>> Begin

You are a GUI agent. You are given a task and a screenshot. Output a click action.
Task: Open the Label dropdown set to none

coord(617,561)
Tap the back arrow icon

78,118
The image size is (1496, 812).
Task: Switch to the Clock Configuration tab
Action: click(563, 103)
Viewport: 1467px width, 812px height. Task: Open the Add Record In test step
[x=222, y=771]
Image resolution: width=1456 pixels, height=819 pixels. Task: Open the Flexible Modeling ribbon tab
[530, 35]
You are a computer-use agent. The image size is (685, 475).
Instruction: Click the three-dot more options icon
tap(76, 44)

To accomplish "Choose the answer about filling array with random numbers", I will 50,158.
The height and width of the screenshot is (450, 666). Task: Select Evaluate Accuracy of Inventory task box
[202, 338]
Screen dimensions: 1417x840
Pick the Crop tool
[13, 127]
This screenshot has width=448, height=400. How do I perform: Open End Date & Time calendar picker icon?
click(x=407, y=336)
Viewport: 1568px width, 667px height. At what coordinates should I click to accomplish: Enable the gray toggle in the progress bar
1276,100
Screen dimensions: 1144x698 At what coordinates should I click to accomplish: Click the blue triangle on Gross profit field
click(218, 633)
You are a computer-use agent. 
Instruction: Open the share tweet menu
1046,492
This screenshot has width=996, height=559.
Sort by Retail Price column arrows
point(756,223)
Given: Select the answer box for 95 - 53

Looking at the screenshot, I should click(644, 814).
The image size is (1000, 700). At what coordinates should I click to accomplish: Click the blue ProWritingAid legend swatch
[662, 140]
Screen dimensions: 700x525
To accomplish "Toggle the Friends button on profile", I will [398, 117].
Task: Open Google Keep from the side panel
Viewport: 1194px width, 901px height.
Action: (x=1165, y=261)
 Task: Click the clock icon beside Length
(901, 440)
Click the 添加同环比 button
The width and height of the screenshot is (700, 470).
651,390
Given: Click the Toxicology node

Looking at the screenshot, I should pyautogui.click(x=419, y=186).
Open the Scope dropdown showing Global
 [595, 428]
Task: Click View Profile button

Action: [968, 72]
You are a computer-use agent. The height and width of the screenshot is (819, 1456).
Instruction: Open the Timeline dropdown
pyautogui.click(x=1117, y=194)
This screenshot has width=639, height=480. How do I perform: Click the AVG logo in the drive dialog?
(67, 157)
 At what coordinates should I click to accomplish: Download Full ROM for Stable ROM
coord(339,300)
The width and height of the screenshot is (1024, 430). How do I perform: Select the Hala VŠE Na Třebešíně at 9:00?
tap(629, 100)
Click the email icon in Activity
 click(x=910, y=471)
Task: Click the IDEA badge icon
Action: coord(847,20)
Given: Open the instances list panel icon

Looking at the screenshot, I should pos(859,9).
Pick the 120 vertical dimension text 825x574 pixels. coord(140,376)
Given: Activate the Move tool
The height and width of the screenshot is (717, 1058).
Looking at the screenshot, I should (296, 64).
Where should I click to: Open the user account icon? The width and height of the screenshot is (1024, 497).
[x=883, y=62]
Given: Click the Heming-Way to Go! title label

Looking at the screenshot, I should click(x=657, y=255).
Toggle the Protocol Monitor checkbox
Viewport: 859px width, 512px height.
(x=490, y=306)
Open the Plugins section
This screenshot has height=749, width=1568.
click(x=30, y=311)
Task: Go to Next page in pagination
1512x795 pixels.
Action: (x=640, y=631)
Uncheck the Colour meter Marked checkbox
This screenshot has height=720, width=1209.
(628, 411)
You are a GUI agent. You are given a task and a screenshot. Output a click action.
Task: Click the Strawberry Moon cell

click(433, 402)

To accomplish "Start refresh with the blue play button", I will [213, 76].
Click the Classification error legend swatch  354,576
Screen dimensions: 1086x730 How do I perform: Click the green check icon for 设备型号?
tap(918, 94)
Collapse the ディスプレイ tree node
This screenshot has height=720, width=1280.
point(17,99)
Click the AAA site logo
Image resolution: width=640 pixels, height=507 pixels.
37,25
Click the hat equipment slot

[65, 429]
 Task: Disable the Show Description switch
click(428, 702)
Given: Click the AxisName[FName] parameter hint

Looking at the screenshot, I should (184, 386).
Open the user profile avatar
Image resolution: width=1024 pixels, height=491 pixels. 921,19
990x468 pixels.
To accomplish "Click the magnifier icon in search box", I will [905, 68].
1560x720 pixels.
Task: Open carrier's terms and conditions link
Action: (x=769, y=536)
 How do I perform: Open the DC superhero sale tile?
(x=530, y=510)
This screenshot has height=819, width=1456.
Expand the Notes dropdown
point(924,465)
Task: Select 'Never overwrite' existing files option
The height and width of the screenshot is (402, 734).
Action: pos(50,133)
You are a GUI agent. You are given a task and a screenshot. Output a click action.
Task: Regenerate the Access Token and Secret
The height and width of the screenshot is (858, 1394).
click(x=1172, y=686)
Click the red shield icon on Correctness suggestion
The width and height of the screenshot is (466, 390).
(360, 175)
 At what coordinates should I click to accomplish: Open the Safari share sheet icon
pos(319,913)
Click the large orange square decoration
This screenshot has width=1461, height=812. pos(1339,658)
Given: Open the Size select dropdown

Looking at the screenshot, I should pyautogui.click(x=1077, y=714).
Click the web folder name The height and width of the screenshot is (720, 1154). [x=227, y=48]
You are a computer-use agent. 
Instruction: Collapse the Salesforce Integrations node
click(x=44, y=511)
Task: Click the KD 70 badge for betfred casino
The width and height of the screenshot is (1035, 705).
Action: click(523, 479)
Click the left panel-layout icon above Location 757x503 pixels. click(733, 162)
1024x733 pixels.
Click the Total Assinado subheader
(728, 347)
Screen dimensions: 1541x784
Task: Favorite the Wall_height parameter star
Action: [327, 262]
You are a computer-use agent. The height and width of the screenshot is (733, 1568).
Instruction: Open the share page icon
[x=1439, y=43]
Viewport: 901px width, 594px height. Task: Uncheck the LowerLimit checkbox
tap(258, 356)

>> End

Copy out all of the records above word for word.

You are a GUI agent. You are given a task and a screenshot. Output a click action.
Task: Open the Label dropdown set to none

coord(617,561)
Tap the back arrow icon

78,118
The image size is (1496, 812).
Task: Switch to the Clock Configuration tab
Action: click(563, 103)
Viewport: 1467px width, 812px height. Task: Open the Add Record In test step
[x=222, y=771]
Image resolution: width=1456 pixels, height=819 pixels. Task: Open the Flexible Modeling ribbon tab
[530, 35]
You are a computer-use agent. The image size is (685, 475).
Instruction: Click the three-dot more options icon
tap(76, 44)

To accomplish "Choose the answer about filling array with random numbers", I will 50,158.
The height and width of the screenshot is (450, 666). Task: Select Evaluate Accuracy of Inventory task box
[202, 338]
Screen dimensions: 1417x840
Pick the Crop tool
[13, 127]
This screenshot has width=448, height=400. How do I perform: Open End Date & Time calendar picker icon?
click(x=407, y=336)
Viewport: 1568px width, 667px height. At what coordinates should I click to accomplish: Enable the gray toggle in the progress bar
1276,100
Screen dimensions: 1144x698 At what coordinates should I click to accomplish: Click the blue triangle on Gross profit field
click(218, 633)
You are a computer-use agent. 
Instruction: Open the share tweet menu
1046,492
This screenshot has width=996, height=559.
Sort by Retail Price column arrows
point(756,223)
Given: Select the answer box for 95 - 53

Looking at the screenshot, I should click(644, 814).
The image size is (1000, 700). At what coordinates should I click to accomplish: Click the blue ProWritingAid legend swatch
[662, 140]
Screen dimensions: 700x525
To accomplish "Toggle the Friends button on profile", I will [398, 117].
Task: Open Google Keep from the side panel
Viewport: 1194px width, 901px height.
Action: (x=1165, y=261)
 Task: Click the clock icon beside Length
(901, 440)
Click the 添加同环比 button
The width and height of the screenshot is (700, 470).
651,390
Given: Click the Toxicology node

Looking at the screenshot, I should pyautogui.click(x=419, y=186).
Open the Scope dropdown showing Global
 [595, 428]
Task: Click View Profile button

Action: [968, 72]
You are a computer-use agent. The height and width of the screenshot is (819, 1456).
Instruction: Open the Timeline dropdown
pyautogui.click(x=1117, y=194)
This screenshot has width=639, height=480. How do I perform: Click the AVG logo in the drive dialog?
(67, 157)
 At what coordinates should I click to accomplish: Download Full ROM for Stable ROM
coord(339,300)
The width and height of the screenshot is (1024, 430). How do I perform: Select the Hala VŠE Na Třebešíně at 9:00?
tap(629, 100)
Click the email icon in Activity
 click(x=910, y=471)
Task: Click the IDEA badge icon
Action: coord(847,20)
Given: Open the instances list panel icon

Looking at the screenshot, I should pos(859,9).
Pick the 120 vertical dimension text 825x574 pixels. coord(140,376)
Given: Activate the Move tool
The height and width of the screenshot is (717, 1058).
Looking at the screenshot, I should (296, 64).
Where should I click to: Open the user account icon? The width and height of the screenshot is (1024, 497).
[x=883, y=62]
Given: Click the Heming-Way to Go! title label

Looking at the screenshot, I should click(x=657, y=255).
Toggle the Protocol Monitor checkbox
Viewport: 859px width, 512px height.
(x=490, y=306)
Open the Plugins section
This screenshot has height=749, width=1568.
click(x=30, y=311)
Task: Go to Next page in pagination
1512x795 pixels.
Action: (x=640, y=631)
Uncheck the Colour meter Marked checkbox
This screenshot has height=720, width=1209.
(628, 411)
You are a GUI agent. You are given a task and a screenshot. Output a click action.
Task: Click the Strawberry Moon cell

click(433, 402)

To accomplish "Start refresh with the blue play button", I will [213, 76].
Click the Classification error legend swatch  354,576
Screen dimensions: 1086x730 How do I perform: Click the green check icon for 设备型号?
tap(918, 94)
Collapse the ディスプレイ tree node
This screenshot has height=720, width=1280.
point(17,99)
Click the AAA site logo
Image resolution: width=640 pixels, height=507 pixels.
37,25
Click the hat equipment slot

[65, 429]
 Task: Disable the Show Description switch
click(428, 702)
Given: Click the AxisName[FName] parameter hint

Looking at the screenshot, I should (184, 386).
Open the user profile avatar
Image resolution: width=1024 pixels, height=491 pixels. 921,19
990x468 pixels.
To accomplish "Click the magnifier icon in search box", I will [905, 68].
1560x720 pixels.
Task: Open carrier's terms and conditions link
Action: (x=769, y=536)
 How do I perform: Open the DC superhero sale tile?
(x=530, y=510)
This screenshot has height=819, width=1456.
Expand the Notes dropdown
point(924,465)
Task: Select 'Never overwrite' existing files option
The height and width of the screenshot is (402, 734).
Action: pos(50,133)
You are a GUI agent. You are given a task and a screenshot. Output a click action.
Task: Regenerate the Access Token and Secret
The height and width of the screenshot is (858, 1394).
click(x=1172, y=686)
Click the red shield icon on Correctness suggestion
The width and height of the screenshot is (466, 390).
(360, 175)
 At what coordinates should I click to accomplish: Open the Safari share sheet icon
pos(319,913)
Click the large orange square decoration
This screenshot has width=1461, height=812. pos(1339,658)
Given: Open the Size select dropdown

Looking at the screenshot, I should pyautogui.click(x=1077, y=714).
Click the web folder name The height and width of the screenshot is (720, 1154). [x=227, y=48]
You are a computer-use agent. 
Instruction: Collapse the Salesforce Integrations node
click(x=44, y=511)
Task: Click the KD 70 badge for betfred casino
The width and height of the screenshot is (1035, 705).
Action: click(523, 479)
Click the left panel-layout icon above Location 757x503 pixels. click(733, 162)
1024x733 pixels.
Click the Total Assinado subheader
(728, 347)
Screen dimensions: 1541x784
Task: Favorite the Wall_height parameter star
Action: [327, 262]
You are a computer-use agent. The height and width of the screenshot is (733, 1568).
Instruction: Open the share page icon
[x=1439, y=43]
Viewport: 901px width, 594px height. Task: Uncheck the LowerLimit checkbox
tap(258, 356)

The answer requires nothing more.